_What to produce:_
Please set down, with no changes, every line of the material below from the one containing "Given: Select SWA" through the end. Skip the pictures.

_Stored data:_
►

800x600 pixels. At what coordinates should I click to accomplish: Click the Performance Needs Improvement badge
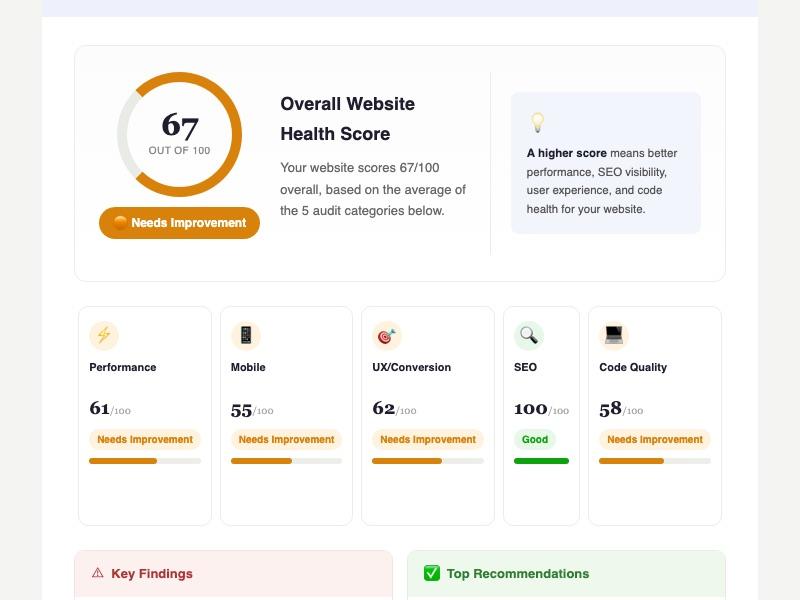(x=145, y=439)
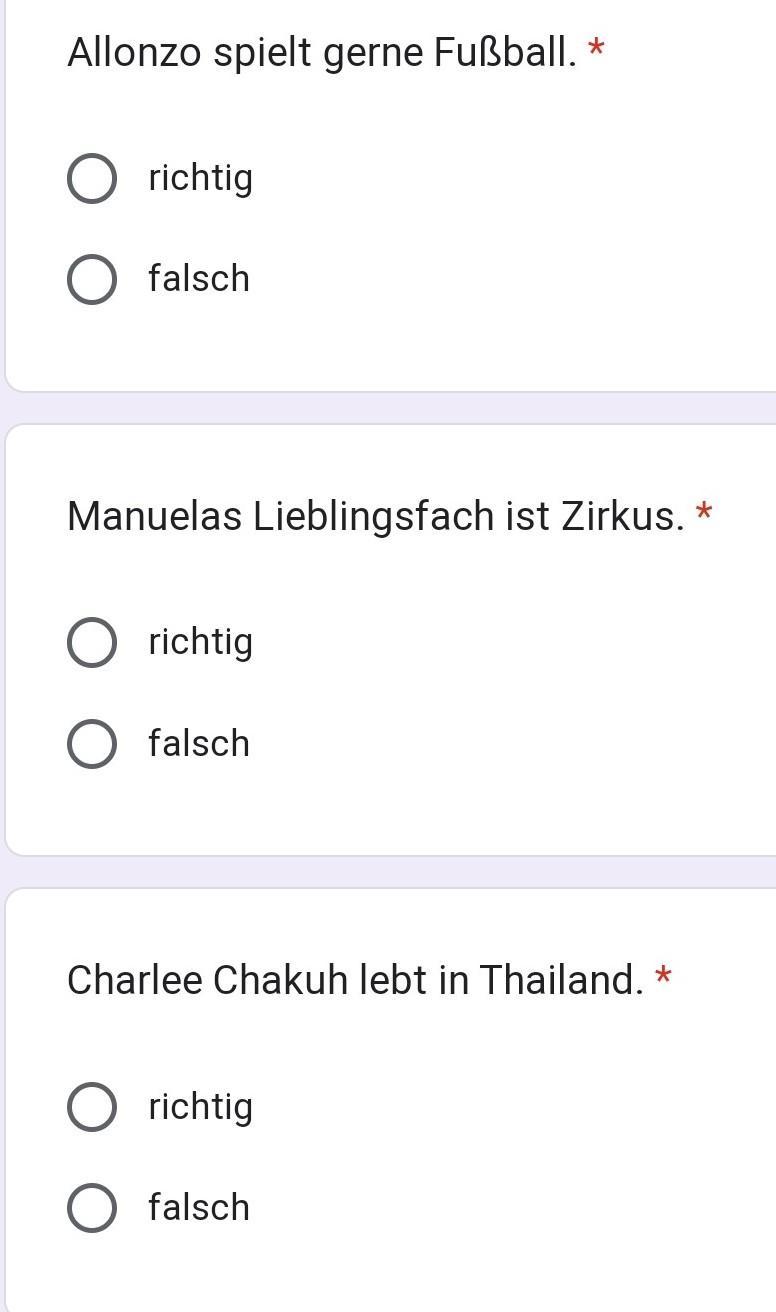Click the red required asterisk after 'Thailand.'
Viewport: 776px width, 1312px height.
[663, 977]
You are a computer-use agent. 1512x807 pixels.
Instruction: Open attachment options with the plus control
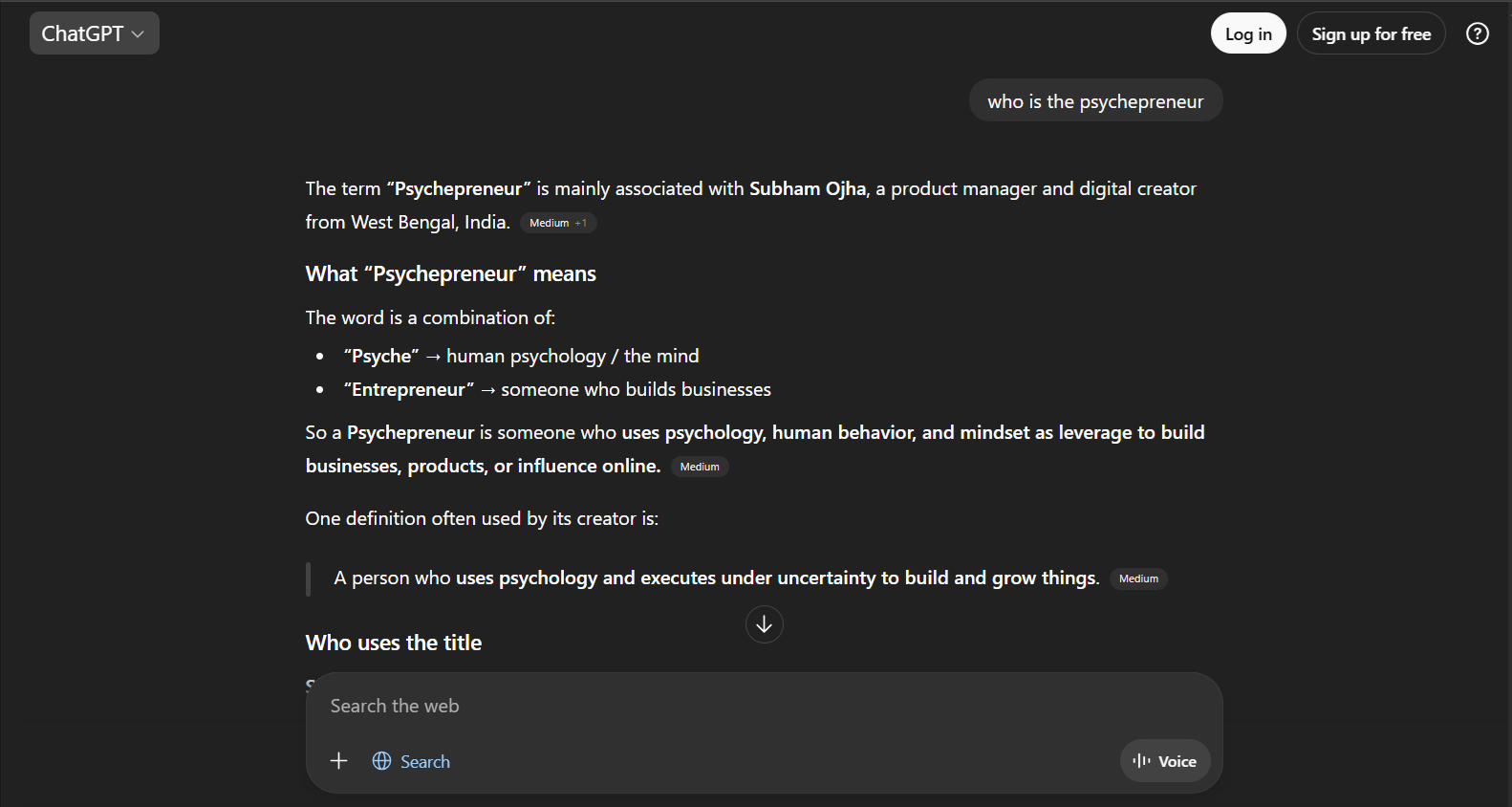tap(338, 760)
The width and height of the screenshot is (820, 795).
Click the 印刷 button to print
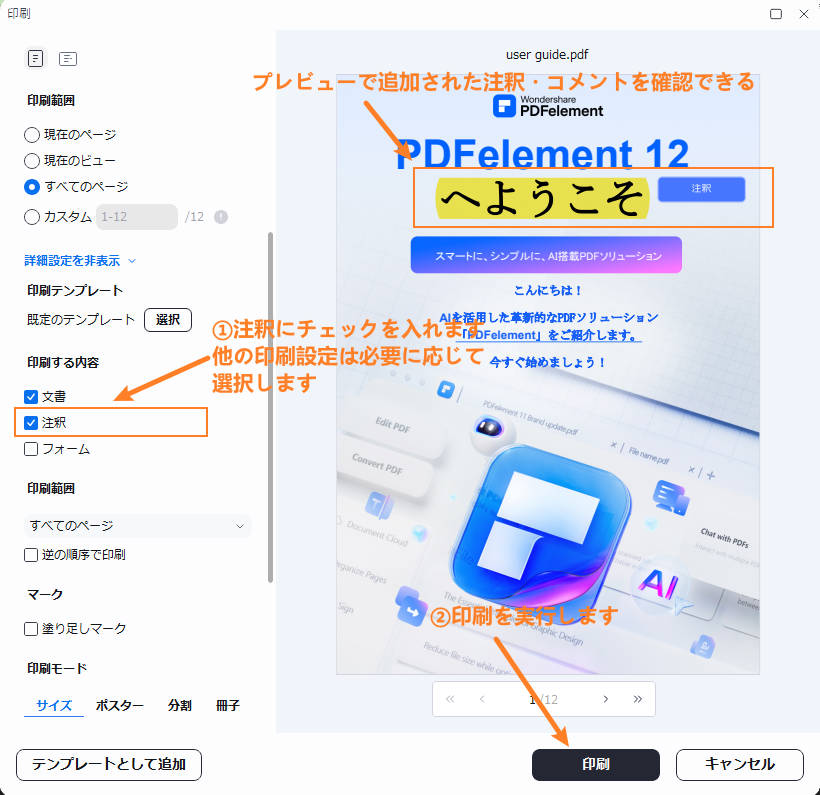(595, 764)
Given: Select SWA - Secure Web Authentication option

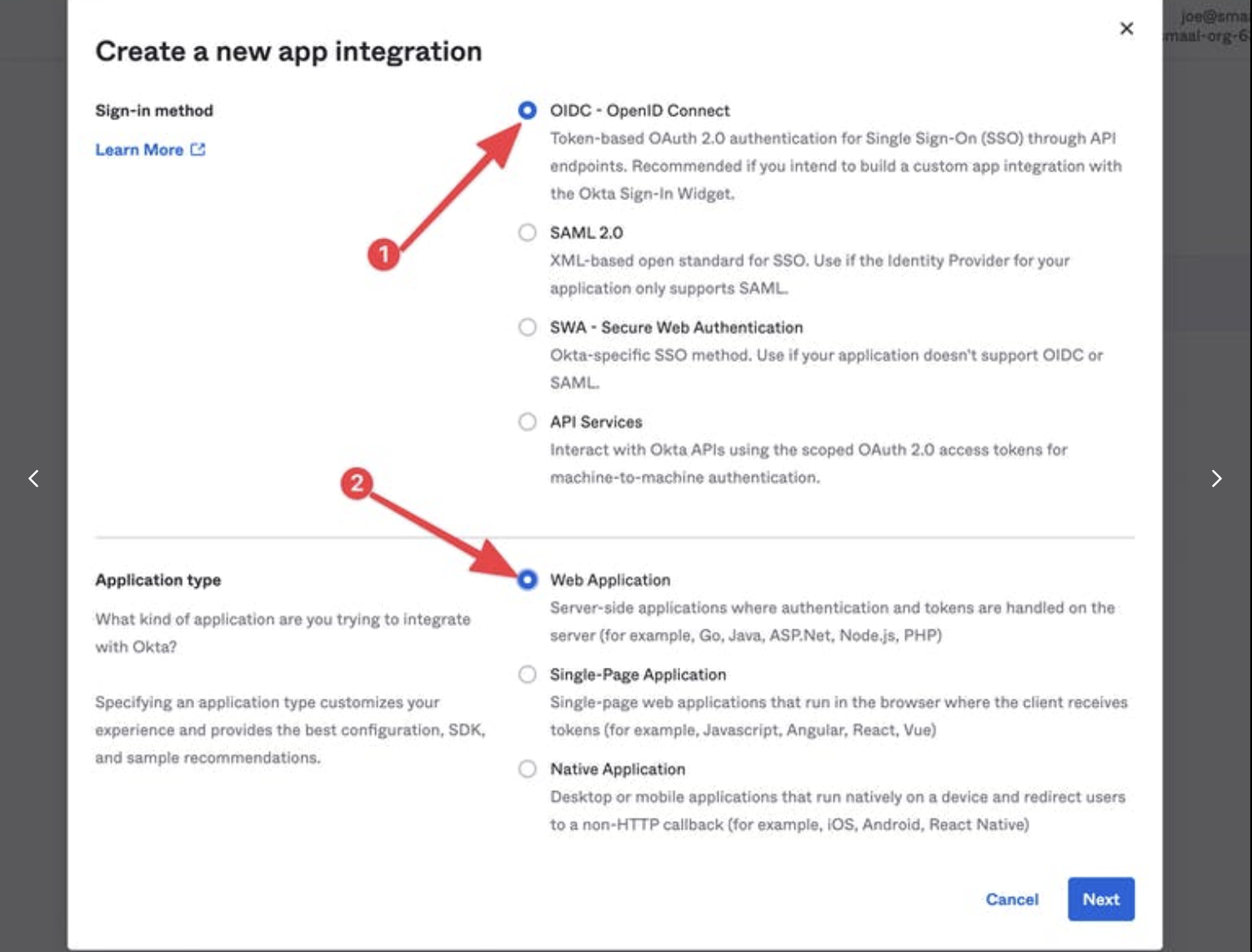Looking at the screenshot, I should [x=527, y=327].
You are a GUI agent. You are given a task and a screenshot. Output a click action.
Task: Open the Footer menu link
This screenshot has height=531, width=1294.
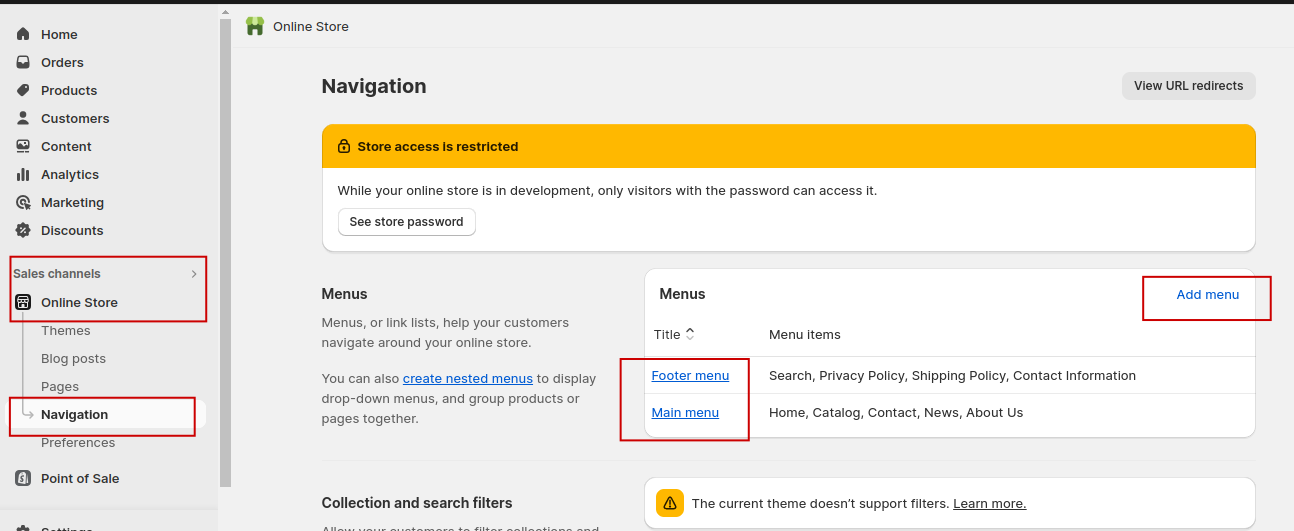pyautogui.click(x=690, y=375)
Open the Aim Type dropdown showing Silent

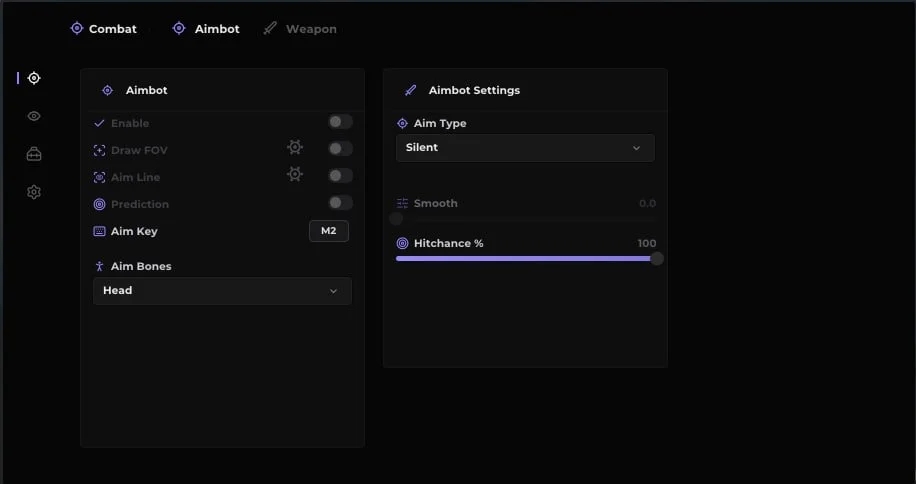point(525,148)
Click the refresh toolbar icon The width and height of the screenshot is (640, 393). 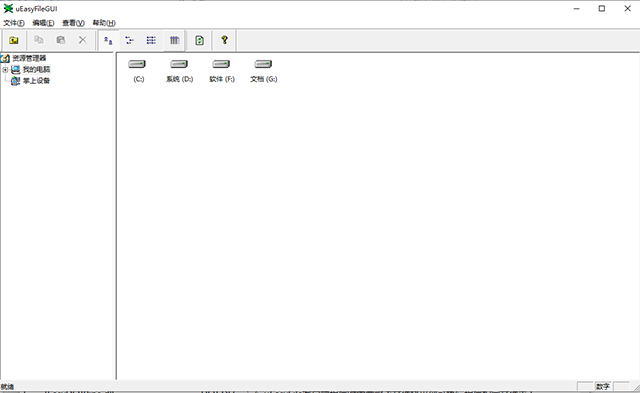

◄

_Answer area:_
Given: Select SWA - Secure Web Authentication option

Looking at the screenshot, I should [x=527, y=327].
You are a GUI agent. You are given a task and a screenshot. Output a click action.
Task: Open the Footer menu link
This screenshot has height=531, width=1294.
pyautogui.click(x=690, y=375)
Open the Aim Type dropdown showing Silent

point(525,148)
Click the refresh toolbar icon The width and height of the screenshot is (640, 393). 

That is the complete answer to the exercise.